*YOUR ASSIGNMENT*: Find each line below where the word "Given" occurs, and copy it.

*INPUT*:

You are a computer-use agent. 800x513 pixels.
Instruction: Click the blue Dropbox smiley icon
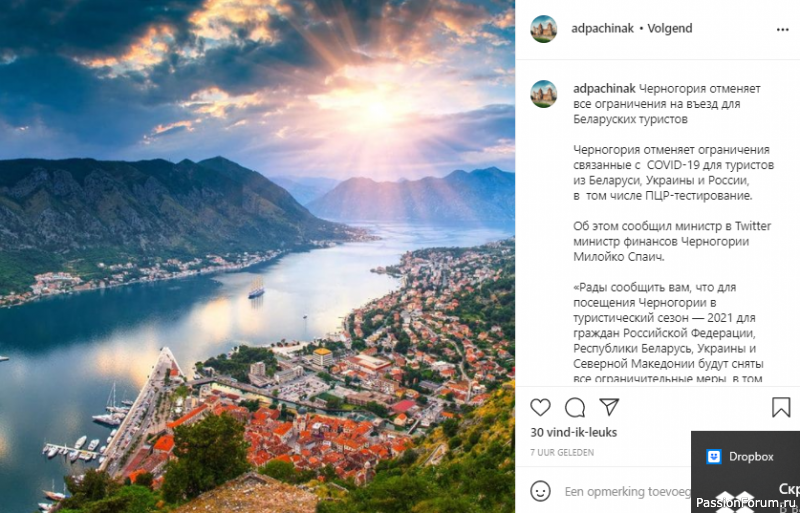pyautogui.click(x=714, y=457)
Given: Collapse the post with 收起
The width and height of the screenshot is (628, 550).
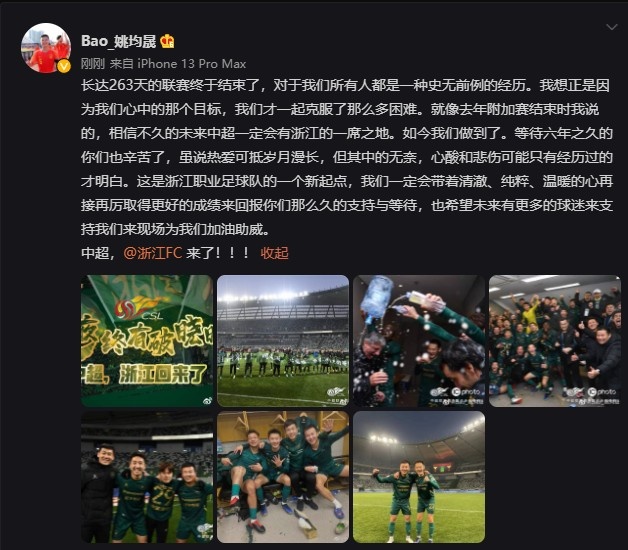Looking at the screenshot, I should coord(274,253).
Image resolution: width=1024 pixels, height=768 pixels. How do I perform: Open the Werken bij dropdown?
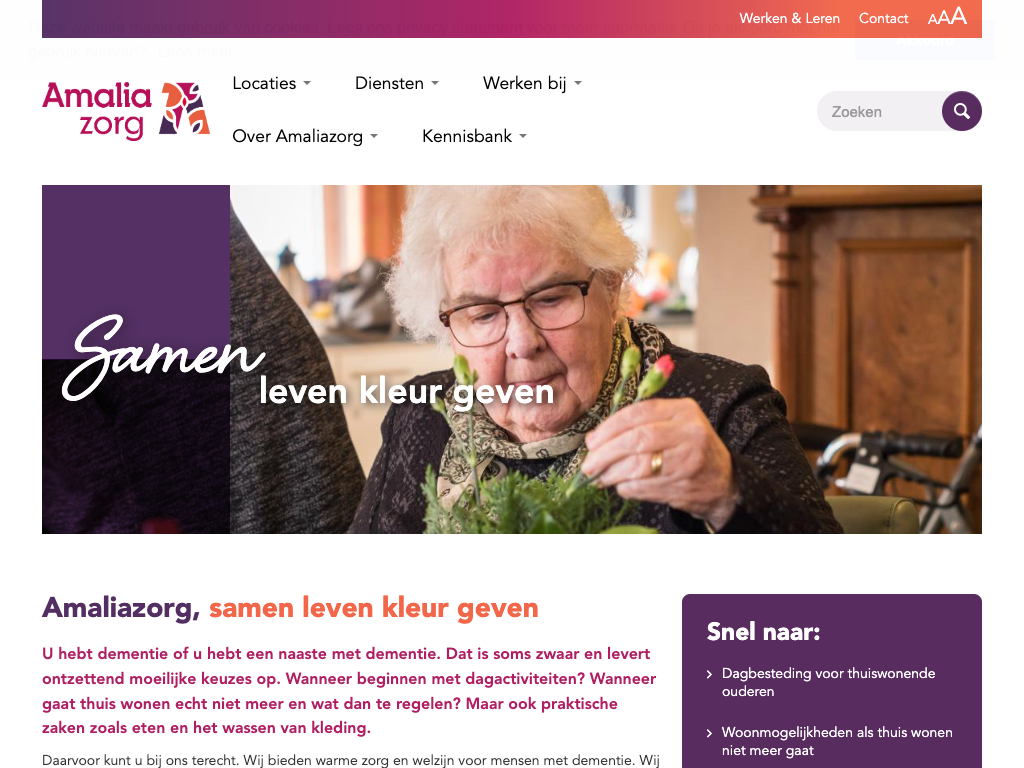[x=532, y=84]
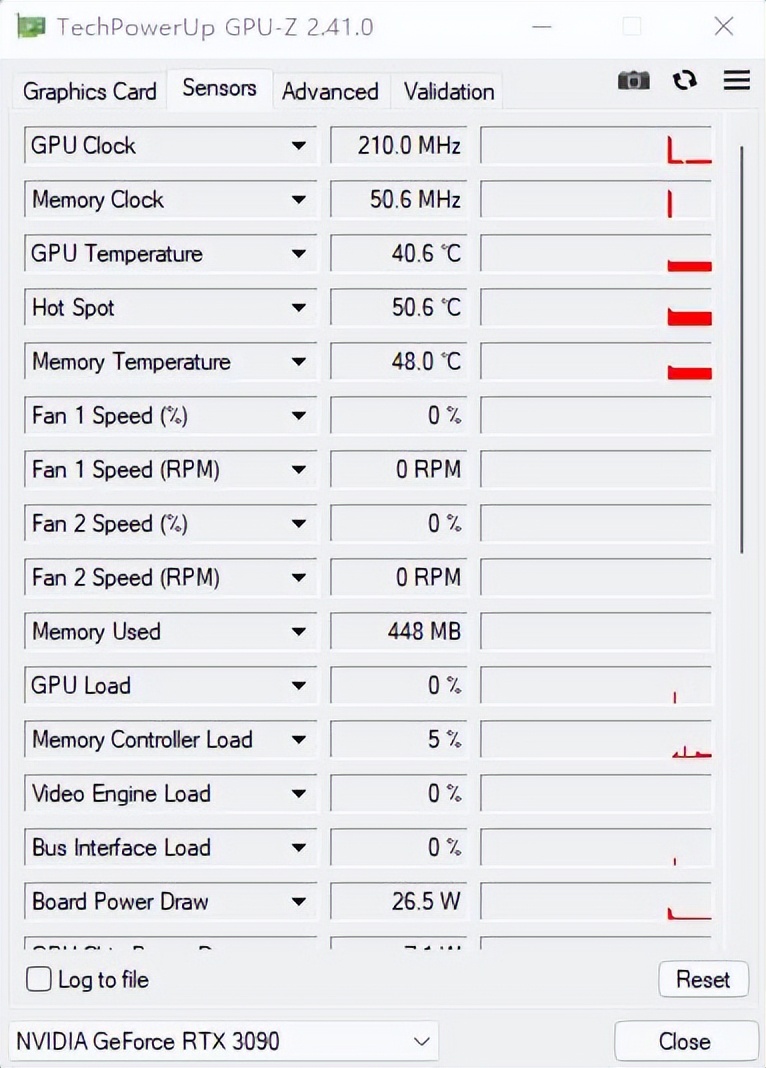Click the Close button at bottom
The width and height of the screenshot is (766, 1068).
coord(685,1041)
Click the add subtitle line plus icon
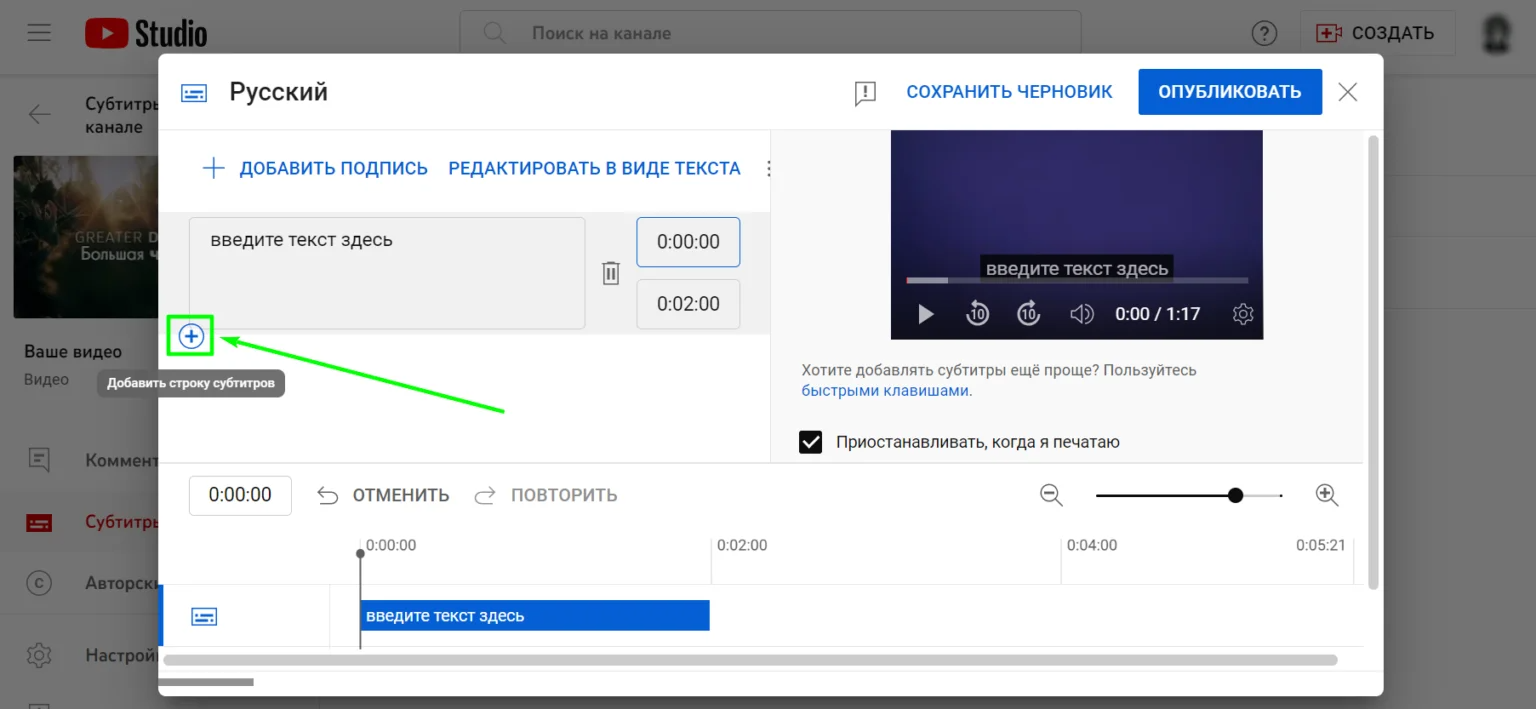Viewport: 1536px width, 709px height. point(191,337)
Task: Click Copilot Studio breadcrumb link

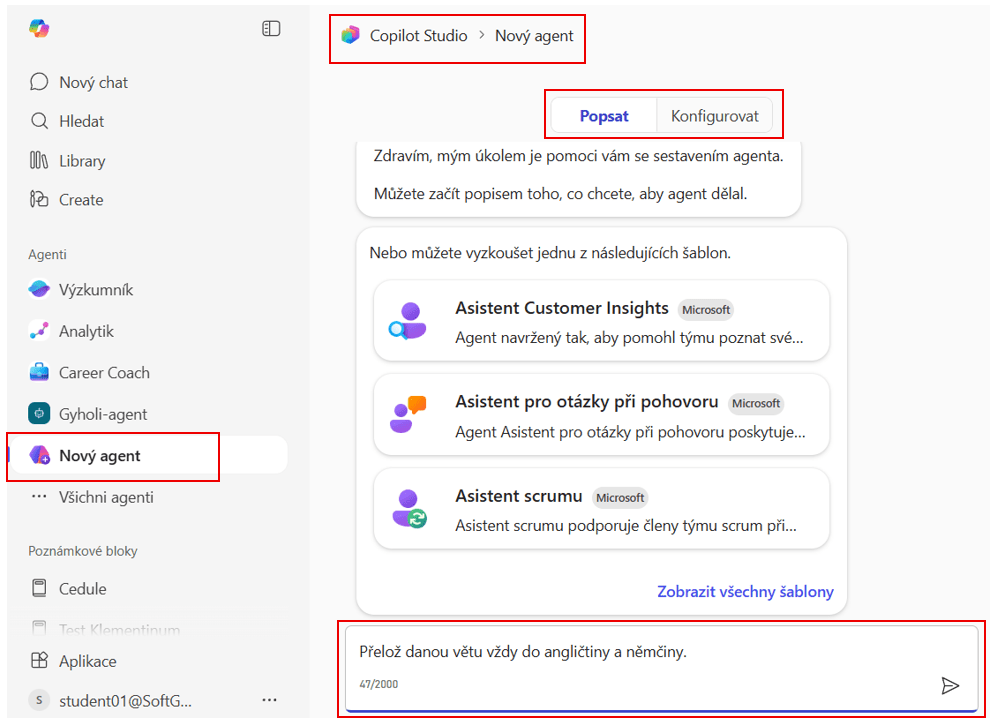Action: click(418, 36)
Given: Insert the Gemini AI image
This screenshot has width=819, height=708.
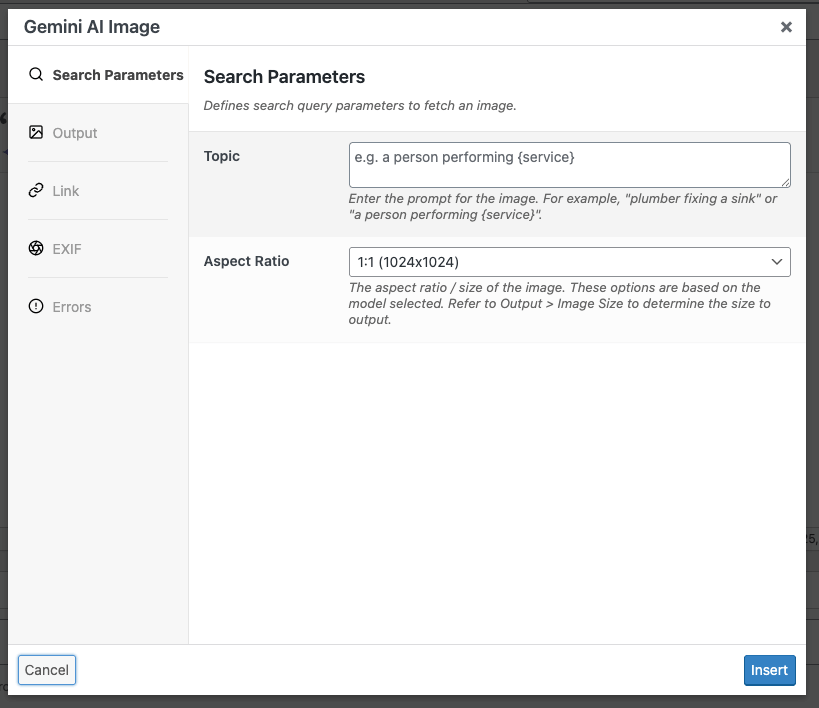Looking at the screenshot, I should tap(769, 670).
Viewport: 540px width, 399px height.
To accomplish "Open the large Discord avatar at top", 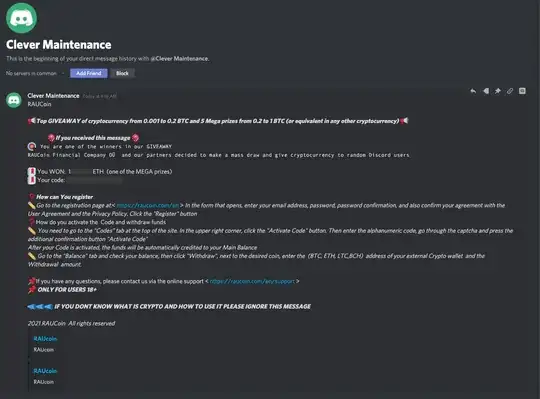I will click(21, 18).
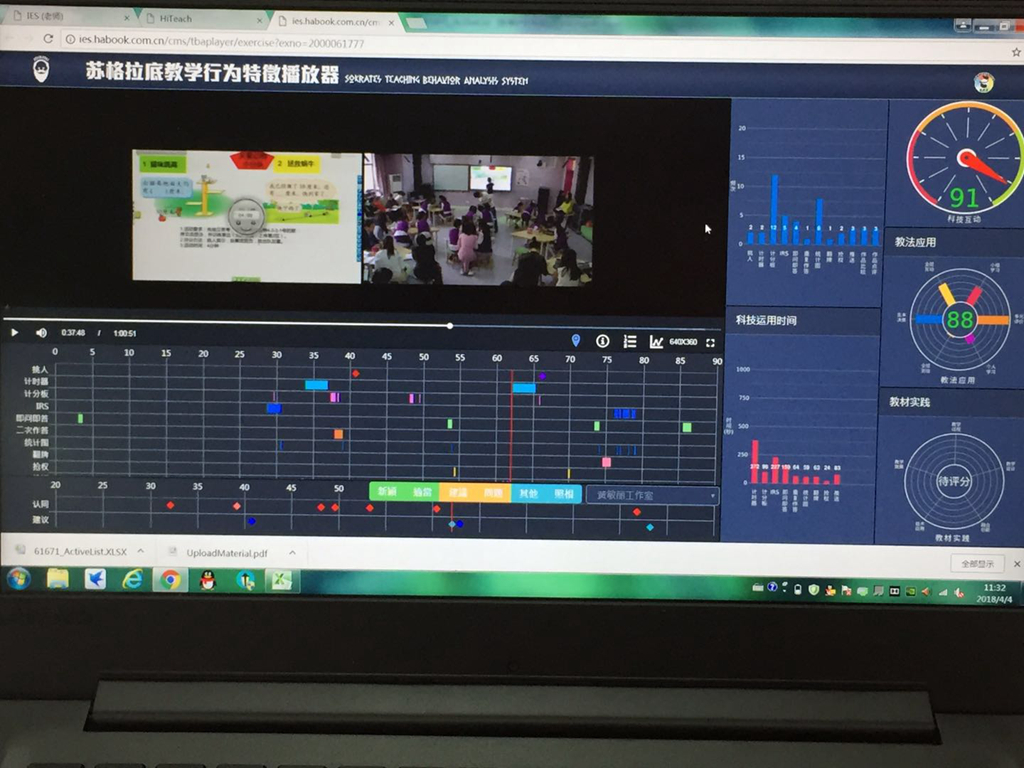Expand options for UploadMaterial.pdf download
1024x768 pixels.
[x=292, y=552]
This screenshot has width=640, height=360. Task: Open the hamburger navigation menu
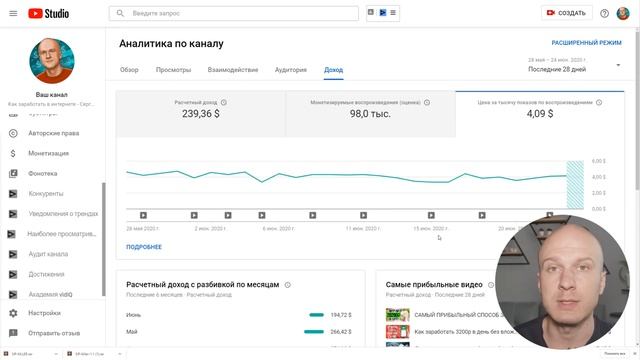(13, 13)
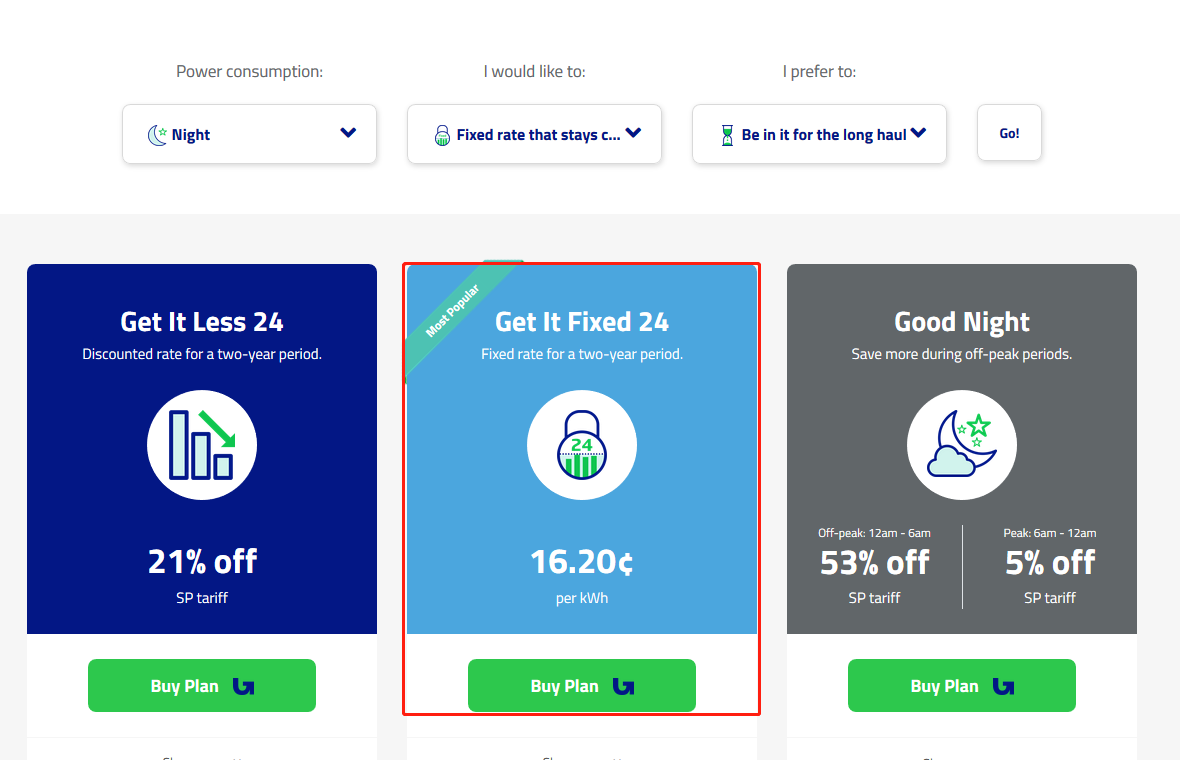Expand the Fixed rate preference dropdown
The width and height of the screenshot is (1180, 760).
pos(534,134)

*THE COMPLETED TASK*:
Given: Collapse the post with 收起
Given: Insert the Gemini AI image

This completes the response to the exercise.